== EXERCISE MATERIAL ==
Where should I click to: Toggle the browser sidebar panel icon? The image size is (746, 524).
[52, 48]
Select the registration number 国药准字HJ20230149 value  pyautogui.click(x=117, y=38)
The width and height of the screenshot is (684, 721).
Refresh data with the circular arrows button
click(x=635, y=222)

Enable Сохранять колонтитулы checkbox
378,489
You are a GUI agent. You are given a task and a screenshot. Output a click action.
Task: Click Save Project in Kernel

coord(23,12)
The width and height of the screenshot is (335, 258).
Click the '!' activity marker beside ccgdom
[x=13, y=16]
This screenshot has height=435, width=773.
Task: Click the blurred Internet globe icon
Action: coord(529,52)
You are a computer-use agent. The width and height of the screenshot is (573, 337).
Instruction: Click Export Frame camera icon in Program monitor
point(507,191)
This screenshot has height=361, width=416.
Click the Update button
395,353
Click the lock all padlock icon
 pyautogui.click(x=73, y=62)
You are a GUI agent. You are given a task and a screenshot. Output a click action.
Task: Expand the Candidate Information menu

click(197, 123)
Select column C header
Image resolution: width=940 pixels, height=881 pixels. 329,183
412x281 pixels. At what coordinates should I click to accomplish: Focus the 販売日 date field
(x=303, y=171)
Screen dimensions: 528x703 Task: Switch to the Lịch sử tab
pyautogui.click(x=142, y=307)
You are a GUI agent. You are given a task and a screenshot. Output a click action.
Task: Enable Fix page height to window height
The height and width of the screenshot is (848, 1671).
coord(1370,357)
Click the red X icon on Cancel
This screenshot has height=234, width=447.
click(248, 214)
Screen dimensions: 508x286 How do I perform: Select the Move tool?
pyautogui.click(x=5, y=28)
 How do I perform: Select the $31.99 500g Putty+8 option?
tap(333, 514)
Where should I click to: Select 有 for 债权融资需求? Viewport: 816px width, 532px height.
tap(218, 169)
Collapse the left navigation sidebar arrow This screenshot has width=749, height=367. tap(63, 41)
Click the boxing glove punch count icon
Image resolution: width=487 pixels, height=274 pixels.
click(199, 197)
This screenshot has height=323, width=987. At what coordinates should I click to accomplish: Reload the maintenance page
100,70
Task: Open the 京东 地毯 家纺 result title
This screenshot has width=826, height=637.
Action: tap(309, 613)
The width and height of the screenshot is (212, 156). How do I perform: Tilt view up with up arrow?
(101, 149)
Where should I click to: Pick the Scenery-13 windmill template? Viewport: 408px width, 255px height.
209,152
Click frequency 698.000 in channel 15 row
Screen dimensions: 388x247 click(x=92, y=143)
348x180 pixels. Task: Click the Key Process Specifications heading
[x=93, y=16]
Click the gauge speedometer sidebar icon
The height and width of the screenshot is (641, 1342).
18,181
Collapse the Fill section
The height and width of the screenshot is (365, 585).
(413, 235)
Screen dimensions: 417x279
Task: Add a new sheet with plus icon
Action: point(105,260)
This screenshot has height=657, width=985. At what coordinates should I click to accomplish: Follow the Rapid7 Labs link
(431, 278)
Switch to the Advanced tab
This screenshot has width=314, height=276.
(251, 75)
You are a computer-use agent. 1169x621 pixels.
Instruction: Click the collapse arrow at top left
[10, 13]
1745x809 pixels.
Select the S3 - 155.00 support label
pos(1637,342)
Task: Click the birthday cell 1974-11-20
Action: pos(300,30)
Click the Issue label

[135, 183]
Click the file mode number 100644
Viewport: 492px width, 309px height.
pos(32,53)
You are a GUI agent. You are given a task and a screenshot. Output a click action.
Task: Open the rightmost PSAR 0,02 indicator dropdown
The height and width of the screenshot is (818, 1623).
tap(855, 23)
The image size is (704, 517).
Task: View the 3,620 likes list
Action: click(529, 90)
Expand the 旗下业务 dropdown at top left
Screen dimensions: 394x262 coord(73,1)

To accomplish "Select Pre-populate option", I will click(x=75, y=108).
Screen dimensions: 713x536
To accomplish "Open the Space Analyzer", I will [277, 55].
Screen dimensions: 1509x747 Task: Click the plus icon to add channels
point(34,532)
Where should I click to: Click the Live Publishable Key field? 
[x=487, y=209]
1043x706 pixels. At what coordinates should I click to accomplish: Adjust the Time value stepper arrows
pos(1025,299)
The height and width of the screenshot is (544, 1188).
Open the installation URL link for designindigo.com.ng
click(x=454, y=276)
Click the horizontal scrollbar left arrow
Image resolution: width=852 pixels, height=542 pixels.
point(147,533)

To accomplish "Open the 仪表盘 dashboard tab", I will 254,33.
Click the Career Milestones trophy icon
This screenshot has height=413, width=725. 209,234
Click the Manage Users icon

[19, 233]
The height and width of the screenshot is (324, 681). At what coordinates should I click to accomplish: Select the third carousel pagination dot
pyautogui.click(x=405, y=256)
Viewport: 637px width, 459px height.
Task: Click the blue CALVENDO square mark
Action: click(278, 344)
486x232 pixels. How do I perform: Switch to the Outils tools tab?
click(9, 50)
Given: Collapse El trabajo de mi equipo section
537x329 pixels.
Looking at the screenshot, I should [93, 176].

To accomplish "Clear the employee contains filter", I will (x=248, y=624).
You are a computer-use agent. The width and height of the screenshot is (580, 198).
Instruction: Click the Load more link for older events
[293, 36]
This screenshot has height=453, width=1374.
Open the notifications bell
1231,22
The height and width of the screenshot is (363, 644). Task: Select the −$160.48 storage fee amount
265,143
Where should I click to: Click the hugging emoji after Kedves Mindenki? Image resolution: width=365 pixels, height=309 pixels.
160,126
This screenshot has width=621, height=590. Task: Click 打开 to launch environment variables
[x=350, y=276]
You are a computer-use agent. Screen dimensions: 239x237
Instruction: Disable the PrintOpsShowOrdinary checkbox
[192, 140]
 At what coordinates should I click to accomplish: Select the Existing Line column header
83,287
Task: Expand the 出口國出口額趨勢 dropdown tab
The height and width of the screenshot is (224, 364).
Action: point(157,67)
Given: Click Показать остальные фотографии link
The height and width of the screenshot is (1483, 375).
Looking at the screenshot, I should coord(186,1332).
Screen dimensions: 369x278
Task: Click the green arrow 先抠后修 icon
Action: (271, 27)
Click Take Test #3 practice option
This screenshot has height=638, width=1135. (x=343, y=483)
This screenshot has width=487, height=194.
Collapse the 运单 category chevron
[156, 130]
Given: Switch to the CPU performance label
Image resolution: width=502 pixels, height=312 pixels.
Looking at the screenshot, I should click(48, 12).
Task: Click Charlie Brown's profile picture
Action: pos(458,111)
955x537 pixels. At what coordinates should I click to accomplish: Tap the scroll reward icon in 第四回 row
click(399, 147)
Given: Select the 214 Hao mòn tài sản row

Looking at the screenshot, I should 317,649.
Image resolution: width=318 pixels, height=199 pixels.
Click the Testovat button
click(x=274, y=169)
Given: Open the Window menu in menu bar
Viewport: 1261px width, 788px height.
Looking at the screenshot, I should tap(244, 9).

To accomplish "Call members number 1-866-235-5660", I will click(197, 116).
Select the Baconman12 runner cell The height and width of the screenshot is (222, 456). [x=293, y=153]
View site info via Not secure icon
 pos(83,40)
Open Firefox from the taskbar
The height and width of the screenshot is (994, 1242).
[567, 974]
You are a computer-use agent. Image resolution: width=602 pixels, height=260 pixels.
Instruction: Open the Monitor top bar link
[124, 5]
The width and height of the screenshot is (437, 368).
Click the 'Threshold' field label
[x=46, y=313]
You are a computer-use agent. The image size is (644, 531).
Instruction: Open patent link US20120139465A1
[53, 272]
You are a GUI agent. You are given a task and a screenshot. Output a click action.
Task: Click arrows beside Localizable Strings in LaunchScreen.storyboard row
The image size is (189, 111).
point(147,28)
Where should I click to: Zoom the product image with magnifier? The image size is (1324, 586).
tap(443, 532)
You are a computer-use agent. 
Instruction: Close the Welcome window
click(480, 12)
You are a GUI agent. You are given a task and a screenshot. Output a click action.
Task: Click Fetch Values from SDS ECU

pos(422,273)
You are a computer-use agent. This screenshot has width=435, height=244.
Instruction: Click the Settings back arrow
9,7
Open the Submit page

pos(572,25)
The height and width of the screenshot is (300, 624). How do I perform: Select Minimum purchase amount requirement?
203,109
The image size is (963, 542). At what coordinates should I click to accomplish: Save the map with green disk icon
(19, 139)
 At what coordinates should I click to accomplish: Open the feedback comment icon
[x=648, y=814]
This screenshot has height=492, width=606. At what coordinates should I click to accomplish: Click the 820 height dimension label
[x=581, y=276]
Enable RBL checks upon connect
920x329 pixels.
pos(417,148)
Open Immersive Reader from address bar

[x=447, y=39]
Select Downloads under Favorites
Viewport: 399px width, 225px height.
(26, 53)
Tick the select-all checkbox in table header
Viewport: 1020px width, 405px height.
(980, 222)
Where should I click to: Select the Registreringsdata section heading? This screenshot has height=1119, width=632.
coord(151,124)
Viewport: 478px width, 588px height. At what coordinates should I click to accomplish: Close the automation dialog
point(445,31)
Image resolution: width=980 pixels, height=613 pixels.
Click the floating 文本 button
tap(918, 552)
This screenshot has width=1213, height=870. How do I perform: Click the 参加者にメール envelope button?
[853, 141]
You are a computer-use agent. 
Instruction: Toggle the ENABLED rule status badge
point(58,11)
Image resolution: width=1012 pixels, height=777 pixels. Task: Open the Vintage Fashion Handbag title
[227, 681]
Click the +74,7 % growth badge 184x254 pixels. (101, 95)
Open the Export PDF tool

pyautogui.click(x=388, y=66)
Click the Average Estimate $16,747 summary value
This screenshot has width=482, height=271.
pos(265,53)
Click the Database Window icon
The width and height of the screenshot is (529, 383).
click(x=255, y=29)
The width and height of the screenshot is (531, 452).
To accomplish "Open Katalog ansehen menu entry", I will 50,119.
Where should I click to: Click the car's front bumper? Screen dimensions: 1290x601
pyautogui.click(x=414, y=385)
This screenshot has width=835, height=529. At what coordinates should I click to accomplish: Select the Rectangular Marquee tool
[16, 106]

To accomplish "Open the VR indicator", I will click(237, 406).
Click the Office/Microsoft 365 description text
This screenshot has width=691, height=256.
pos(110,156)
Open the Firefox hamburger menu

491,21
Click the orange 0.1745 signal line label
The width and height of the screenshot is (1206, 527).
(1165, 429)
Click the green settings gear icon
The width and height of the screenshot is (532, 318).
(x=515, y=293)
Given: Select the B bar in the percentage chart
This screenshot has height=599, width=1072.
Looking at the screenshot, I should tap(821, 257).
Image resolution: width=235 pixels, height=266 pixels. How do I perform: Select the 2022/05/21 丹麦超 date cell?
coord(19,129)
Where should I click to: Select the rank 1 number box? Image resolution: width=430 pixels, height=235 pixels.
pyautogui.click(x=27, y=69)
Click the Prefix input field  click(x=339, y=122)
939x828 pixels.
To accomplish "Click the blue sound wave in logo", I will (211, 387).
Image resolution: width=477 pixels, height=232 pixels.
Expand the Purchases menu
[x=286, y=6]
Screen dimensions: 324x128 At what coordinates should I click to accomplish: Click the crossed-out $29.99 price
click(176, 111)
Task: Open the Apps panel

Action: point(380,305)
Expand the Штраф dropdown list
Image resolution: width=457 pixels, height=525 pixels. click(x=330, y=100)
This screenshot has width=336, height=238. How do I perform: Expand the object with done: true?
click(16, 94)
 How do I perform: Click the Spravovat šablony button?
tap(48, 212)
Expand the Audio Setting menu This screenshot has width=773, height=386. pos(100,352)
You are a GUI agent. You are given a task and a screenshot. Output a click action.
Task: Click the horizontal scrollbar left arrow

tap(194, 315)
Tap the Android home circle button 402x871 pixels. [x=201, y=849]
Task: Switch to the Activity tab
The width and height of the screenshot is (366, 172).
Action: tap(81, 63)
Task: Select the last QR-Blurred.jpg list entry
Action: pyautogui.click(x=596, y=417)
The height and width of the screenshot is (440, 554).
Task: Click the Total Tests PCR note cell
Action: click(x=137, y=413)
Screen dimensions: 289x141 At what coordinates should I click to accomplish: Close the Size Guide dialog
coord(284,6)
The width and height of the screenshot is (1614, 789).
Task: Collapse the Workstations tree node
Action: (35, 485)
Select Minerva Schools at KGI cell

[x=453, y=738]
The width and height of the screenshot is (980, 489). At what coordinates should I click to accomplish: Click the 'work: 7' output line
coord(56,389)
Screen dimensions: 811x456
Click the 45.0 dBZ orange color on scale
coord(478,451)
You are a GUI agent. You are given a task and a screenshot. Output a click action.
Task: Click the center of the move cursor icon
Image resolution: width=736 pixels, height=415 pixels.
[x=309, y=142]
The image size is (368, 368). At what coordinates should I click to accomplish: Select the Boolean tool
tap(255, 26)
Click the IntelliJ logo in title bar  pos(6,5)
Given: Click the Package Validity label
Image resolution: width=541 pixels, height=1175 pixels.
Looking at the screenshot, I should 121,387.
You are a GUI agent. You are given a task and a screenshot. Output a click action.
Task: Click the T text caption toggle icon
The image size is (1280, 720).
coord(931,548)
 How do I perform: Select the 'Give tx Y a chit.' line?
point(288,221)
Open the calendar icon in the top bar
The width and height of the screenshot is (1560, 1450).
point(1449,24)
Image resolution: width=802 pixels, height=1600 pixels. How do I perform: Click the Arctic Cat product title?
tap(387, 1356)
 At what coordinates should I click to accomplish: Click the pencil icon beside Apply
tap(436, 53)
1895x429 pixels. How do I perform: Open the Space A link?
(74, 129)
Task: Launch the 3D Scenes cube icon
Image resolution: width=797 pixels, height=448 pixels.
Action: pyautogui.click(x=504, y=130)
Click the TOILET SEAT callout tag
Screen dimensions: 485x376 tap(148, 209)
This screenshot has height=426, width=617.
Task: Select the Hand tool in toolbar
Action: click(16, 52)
===
● EXERCISE DESCRIPTION: Copy each line holding "computer" from the material above.

● EXPECTED ANSWER:
You are a computer-use agent. The width and height of the screenshot is (573, 337).
You are a computer-use agent. 1169x621 pixels.
You are a computer-use agent. The width and height of the screenshot is (580, 198).
You are a computer-use agent. Screen dimensions: 239x237
You are a computer-use agent. Image resolution: width=602 pixels, height=260 pixels.
You are a computer-use agent. The image size is (644, 531).
You are a computer-use agent. 
You are a computer-use agent. This screenshot has width=435, height=244.
You are a computer-use agent. 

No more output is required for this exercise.